§ **Exercise requirements**
Everything from the line containing "Viewport: 694px width, 520px height." through the final line of the records must be transcribed verbatim; nothing else belongs in the result.

*** Begin section ***

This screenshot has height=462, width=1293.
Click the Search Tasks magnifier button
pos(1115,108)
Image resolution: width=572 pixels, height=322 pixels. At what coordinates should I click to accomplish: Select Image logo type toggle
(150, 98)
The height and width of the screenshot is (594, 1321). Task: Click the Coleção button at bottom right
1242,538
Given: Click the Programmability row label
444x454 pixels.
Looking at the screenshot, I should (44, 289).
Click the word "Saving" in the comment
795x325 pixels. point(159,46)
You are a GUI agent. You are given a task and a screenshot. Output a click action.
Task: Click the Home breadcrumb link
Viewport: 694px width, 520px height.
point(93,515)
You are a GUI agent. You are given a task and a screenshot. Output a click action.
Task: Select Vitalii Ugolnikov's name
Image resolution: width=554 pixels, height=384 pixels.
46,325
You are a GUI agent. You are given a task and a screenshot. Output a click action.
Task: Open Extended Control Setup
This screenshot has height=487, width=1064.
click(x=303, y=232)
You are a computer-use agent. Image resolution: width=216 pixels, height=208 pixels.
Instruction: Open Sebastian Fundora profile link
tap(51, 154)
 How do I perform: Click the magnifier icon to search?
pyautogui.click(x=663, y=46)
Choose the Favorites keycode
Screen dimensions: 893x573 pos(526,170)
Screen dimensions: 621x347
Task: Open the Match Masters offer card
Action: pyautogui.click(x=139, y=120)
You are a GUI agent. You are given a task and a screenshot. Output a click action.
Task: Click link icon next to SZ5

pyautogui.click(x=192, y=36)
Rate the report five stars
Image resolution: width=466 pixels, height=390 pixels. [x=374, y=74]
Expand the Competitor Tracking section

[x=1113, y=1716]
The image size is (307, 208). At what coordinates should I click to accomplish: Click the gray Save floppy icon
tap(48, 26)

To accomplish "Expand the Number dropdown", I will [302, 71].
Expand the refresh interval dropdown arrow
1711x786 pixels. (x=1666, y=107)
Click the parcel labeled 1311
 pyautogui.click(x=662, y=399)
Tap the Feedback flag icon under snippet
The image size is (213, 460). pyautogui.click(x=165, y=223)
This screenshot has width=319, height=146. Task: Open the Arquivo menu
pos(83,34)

*** End section ***

§ **Completed exercise**
Viewport: 694px width, 520px height.
point(93,515)
You are a GUI agent. You are given a task and a screenshot. Output a click action.
Task: Select Vitalii Ugolnikov's name
Image resolution: width=554 pixels, height=384 pixels.
46,325
You are a GUI agent. You are given a task and a screenshot. Output a click action.
Task: Open Extended Control Setup
This screenshot has height=487, width=1064.
click(x=303, y=232)
You are a computer-use agent. Image resolution: width=216 pixels, height=208 pixels.
Instruction: Open Sebastian Fundora profile link
tap(51, 154)
 How do I perform: Click the magnifier icon to search?
pyautogui.click(x=663, y=46)
Choose the Favorites keycode
Screen dimensions: 893x573 pos(526,170)
Screen dimensions: 621x347
Task: Open the Match Masters offer card
Action: pyautogui.click(x=139, y=120)
You are a GUI agent. You are given a task and a screenshot. Output a click action.
Task: Click link icon next to SZ5

pyautogui.click(x=192, y=36)
Rate the report five stars
Image resolution: width=466 pixels, height=390 pixels. [x=374, y=74]
Expand the Competitor Tracking section

[x=1113, y=1716]
The image size is (307, 208). At what coordinates should I click to accomplish: Click the gray Save floppy icon
tap(48, 26)

To accomplish "Expand the Number dropdown", I will [302, 71].
Expand the refresh interval dropdown arrow
1711x786 pixels. (x=1666, y=107)
Click the parcel labeled 1311
 pyautogui.click(x=662, y=399)
Tap the Feedback flag icon under snippet
The image size is (213, 460). pyautogui.click(x=165, y=223)
This screenshot has width=319, height=146. Task: Open the Arquivo menu
pos(83,34)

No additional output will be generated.